■ **EXTRACTO DEL DOCUMENTO**

En su largo, continuo e irrenunciable derrotero hacia perder toda excelencia o al menos una mínima cuota de calidad social, económica, política, intelectual, educativa, ética y moral, Argentina se ocupa día a día de empeorar un poco más su nivel en todos esos aspectos, si eso fuera posible.
El estilo, el contenido, las palabras y el formato de la discusión pública es precario, grosero, agresivo, insultante a las personas y a la inteligencia. Lo mismo ocurre con el grado de formación, cultura y pobreza intelectual de quienes supuestamente son referentes de la discusión de los también supuestamente grandes temas nacionales.
Bastaría analizar las últimas semanas para comprender cuánto ha descendido la calidad de intercomunicación entre los ciudadanos, incluyendo al sector de líderes políticos, institucionales, comunicacionales, expertos, periodísticos y dirigentes gremiales y gerenciadores explotadores de pobres.
Esas prácticas garantizan tal precariedad de pensamiento y de comunicación que son el sueño de cualquier aspirante a autócrata o dictador. Nada más útil a ese propósito que dividir con mil tajos a la sociedad, para que se ofenda, se indigne, se enfrente uno contra otro, tema a los chantajes, los carpetazos, los espionajes, se resienta, se envidie pierda el tiempo escandalizándose, defendiéndose, atacándose, acusándose, descalificándose. Esa desunión es fundamental para impedir la unión contra el verdadero enemigo común. También para desviar la atención sobre problemas, responsabilidades y hasta delitos de fondo, ocupados todos en una sarta de discusiones baratas y bastardas.

■ **DATOS PARA ANALIZAR**
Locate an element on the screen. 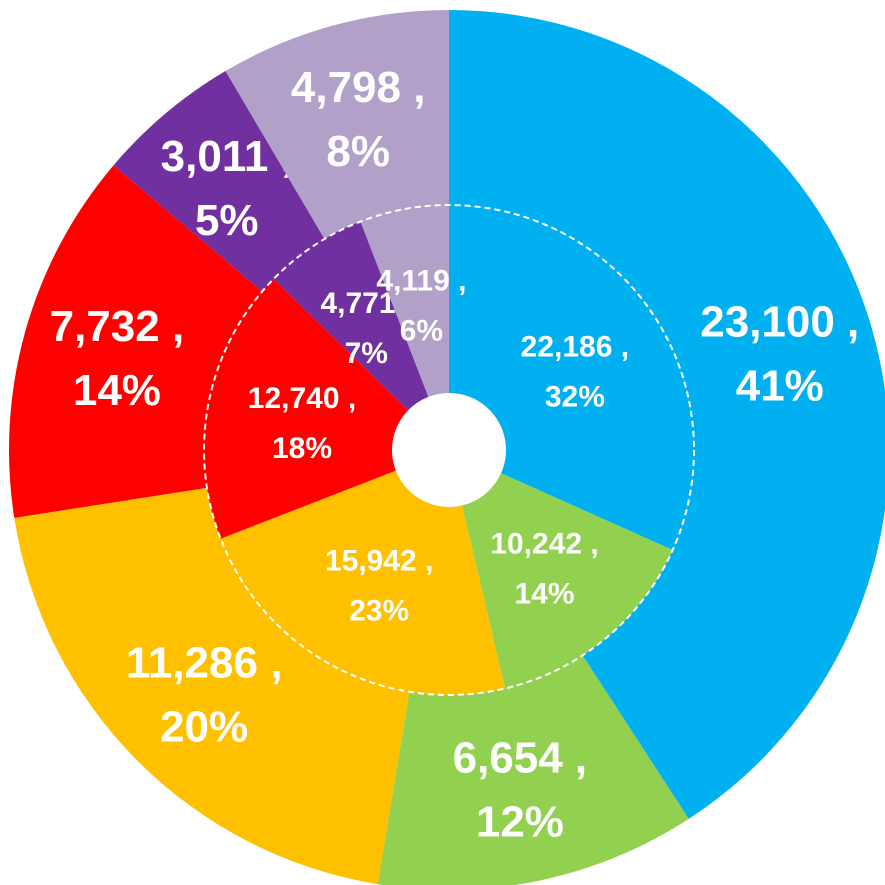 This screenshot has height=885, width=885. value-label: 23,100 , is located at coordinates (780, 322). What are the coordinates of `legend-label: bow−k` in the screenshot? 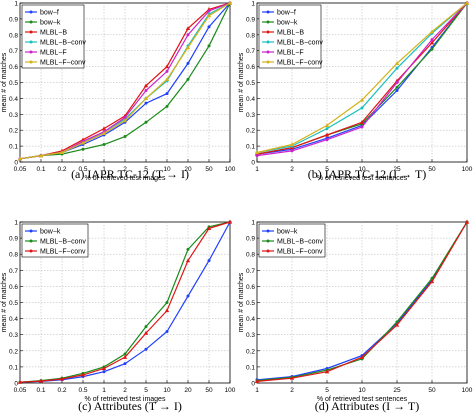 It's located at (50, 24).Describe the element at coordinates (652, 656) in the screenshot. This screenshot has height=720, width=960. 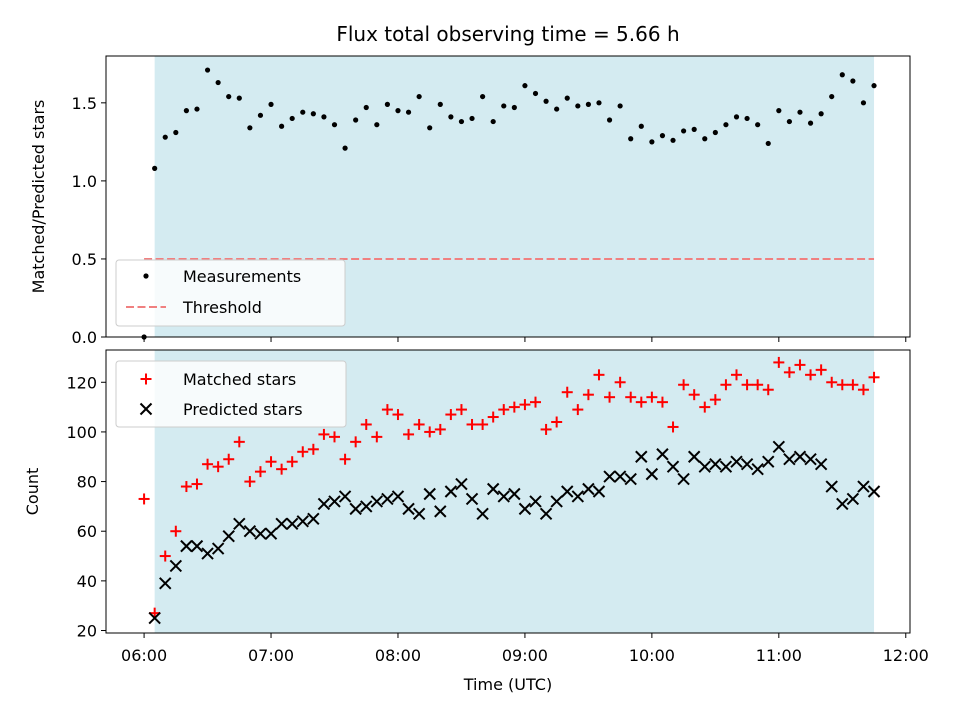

==

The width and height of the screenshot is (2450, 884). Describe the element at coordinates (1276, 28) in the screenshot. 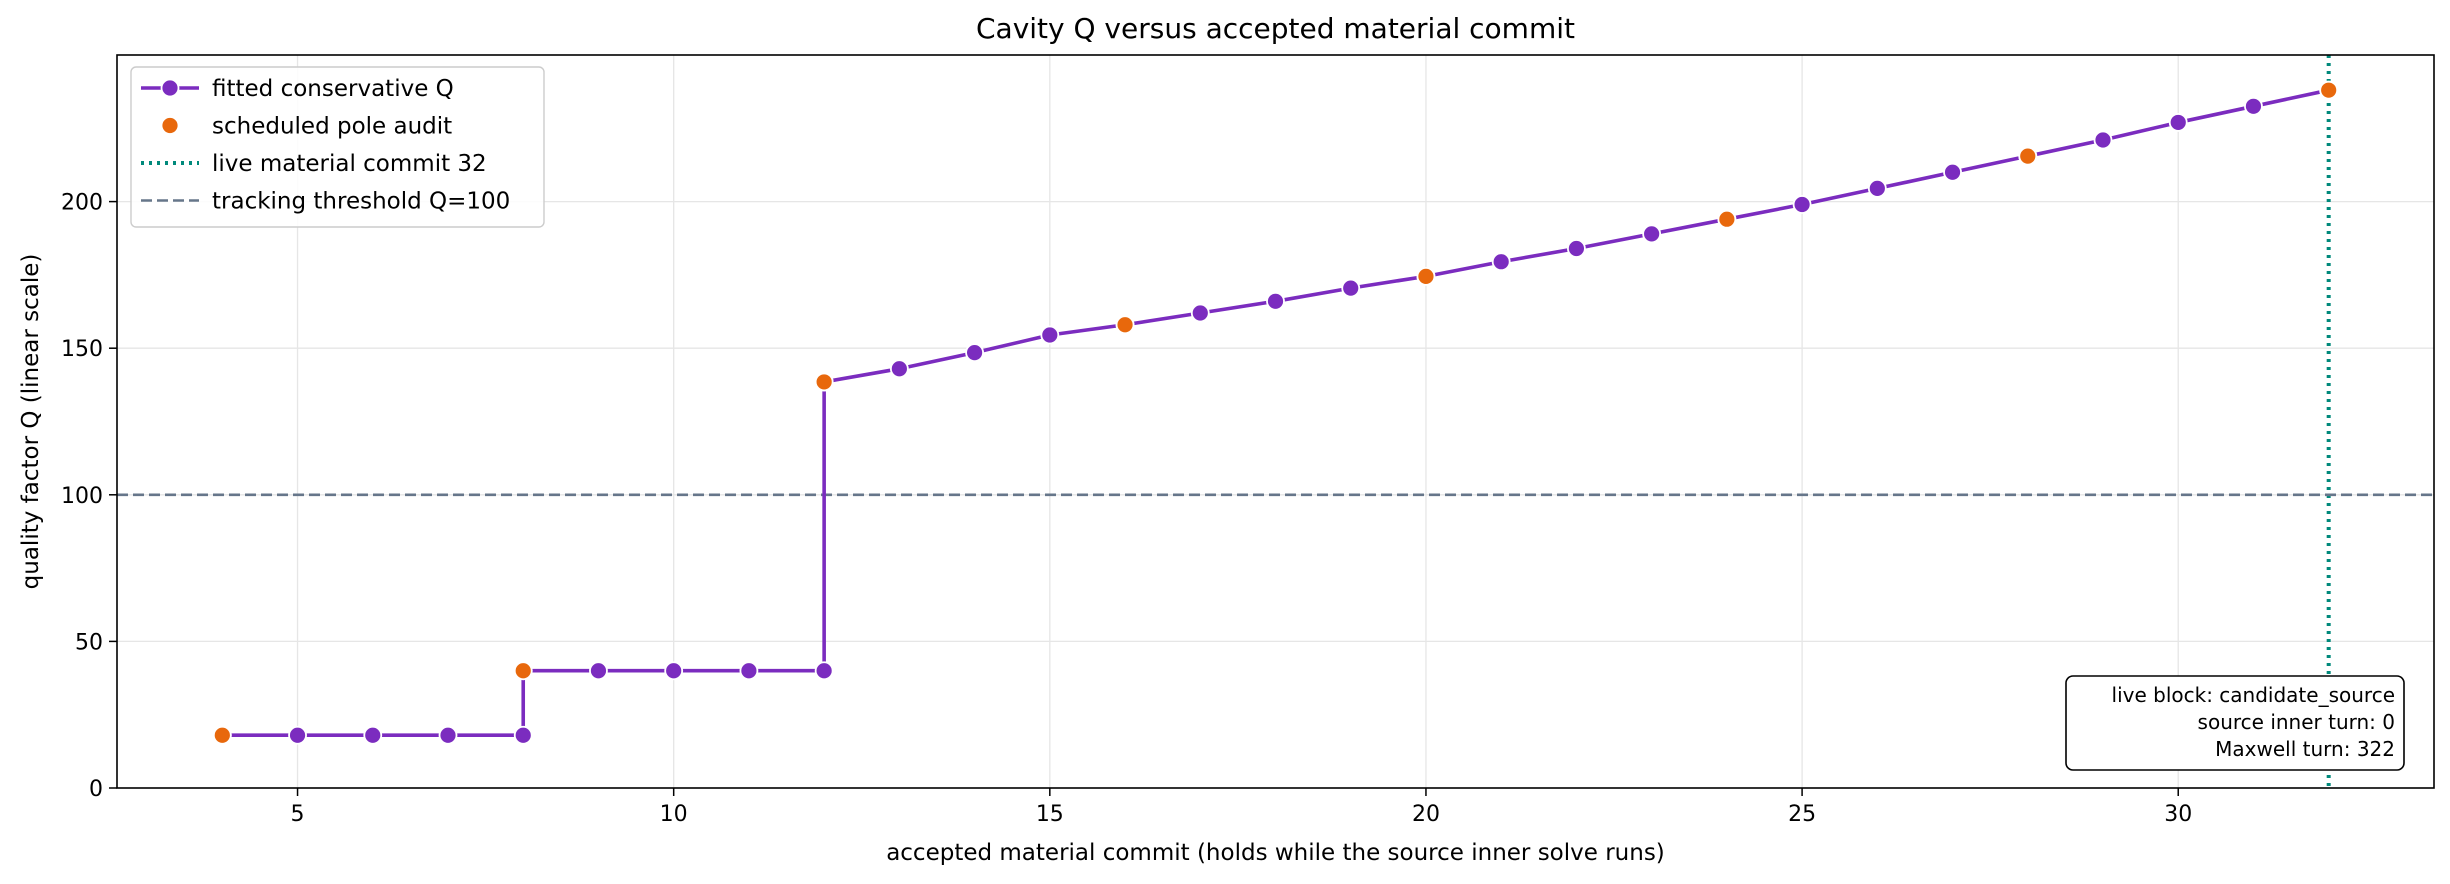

...

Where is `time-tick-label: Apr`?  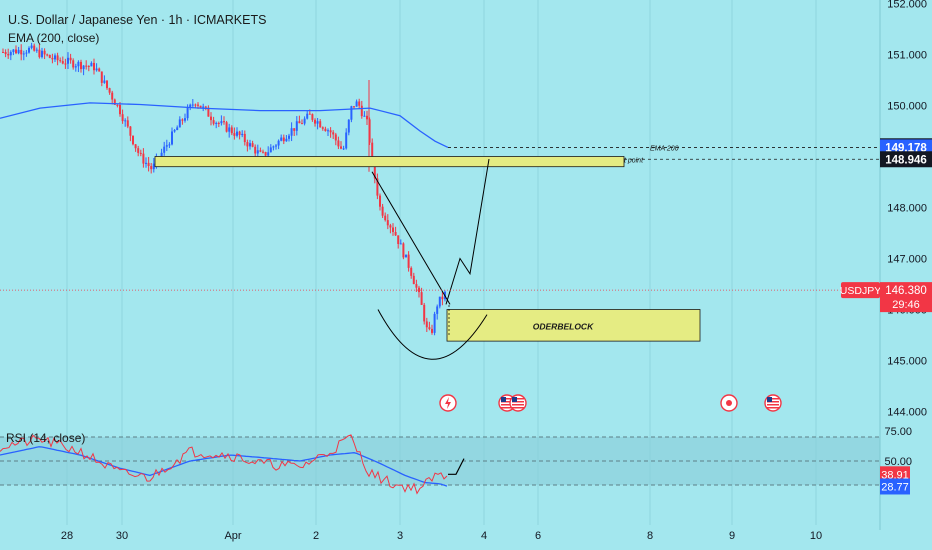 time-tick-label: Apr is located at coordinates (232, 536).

■ **TAREA PRÁCTICA A**
Responda estas preguntas sobre el texto acerca del debate público en Argentina:
(i) ¿Con qué adjetivos se califica la discusión pública?
(ii) ¿Qué período bastaría analizar para comprender cuánto ha descendido la calidad de intercomunicación entre los ciudadanos?
(iii) ¿Qué unión se busca impedir con la desunión de la sociedad?
■ **TAREA PRÁCTICA B**
Imprima el pasaje del texto sobre el debate público en Argentina comprendido entre "El estilo, el" y "grandes temas nacionales.", ambos inclusive.
■ **TAREA PRÁCTICA C**
Prosiga el texto sobre el debate público en Argentina a partir de su última oración.
El listado no es necesario para resolver ninguna de las consignas.

■ **RESPUESTA DEL EJERCICIO A**
(i) Precaria, grosera, agresiva e insultante a las personas y a la inteligencia.
(ii) Las últimas semanas.
(iii) La unión contra el verdadero enemigo común.

■ **RESPUESTA DEL EJERCICIO B**
El estilo, el contenido, las palabras y el formato de la discusión pública es precario, grosero, agresivo, insultante a las personas y a la inteligencia. Lo mismo ocurre con el grado de formación, cultura y pobreza intelectual de quienes supuestamente son referentes de la discusión de los también supuestamente grandes temas nacionales.

■ **RESPUESTA DEL EJERCICIO C**
¿Quiénes son los culpables, autores o beneficiarios de semejante situación? Si bien es cierto se podría argumentar que toda la sociedad es la culpable, son quienes detentan el poder los que provocan ese efecto. Hasta los científicos y los que posan como tales han adoptado el insulto y la descalificación como herramienta de argumentación. Es un formato más de intimidación o cancelación, para ponerlo en términos comprensibles a los paladines de la modernidad idiomática y de debate.
Insultar y descalificar
El kirchnerismo en todos sus formatos hace mucho que viene utilizando el mecanismo, lo hizo sistemáticamente, y el propio Alberto Fernández (junto con el otro Fernández) insultaba sistemáticamente en la época en que era Jefe de Gabinete del matrimonio funesto. Lo hicieron todo el tiempo sus funcionarios, sus militantes, adeptos y beneficiarios. También los seguidores macristas se tomaron el trabajo de insultar y descalificar quienes osaban formular cualquier crítica a su gradualismo, del que Milei era abanderado en ese momento previo a su conversión paulina a la economía austríaca.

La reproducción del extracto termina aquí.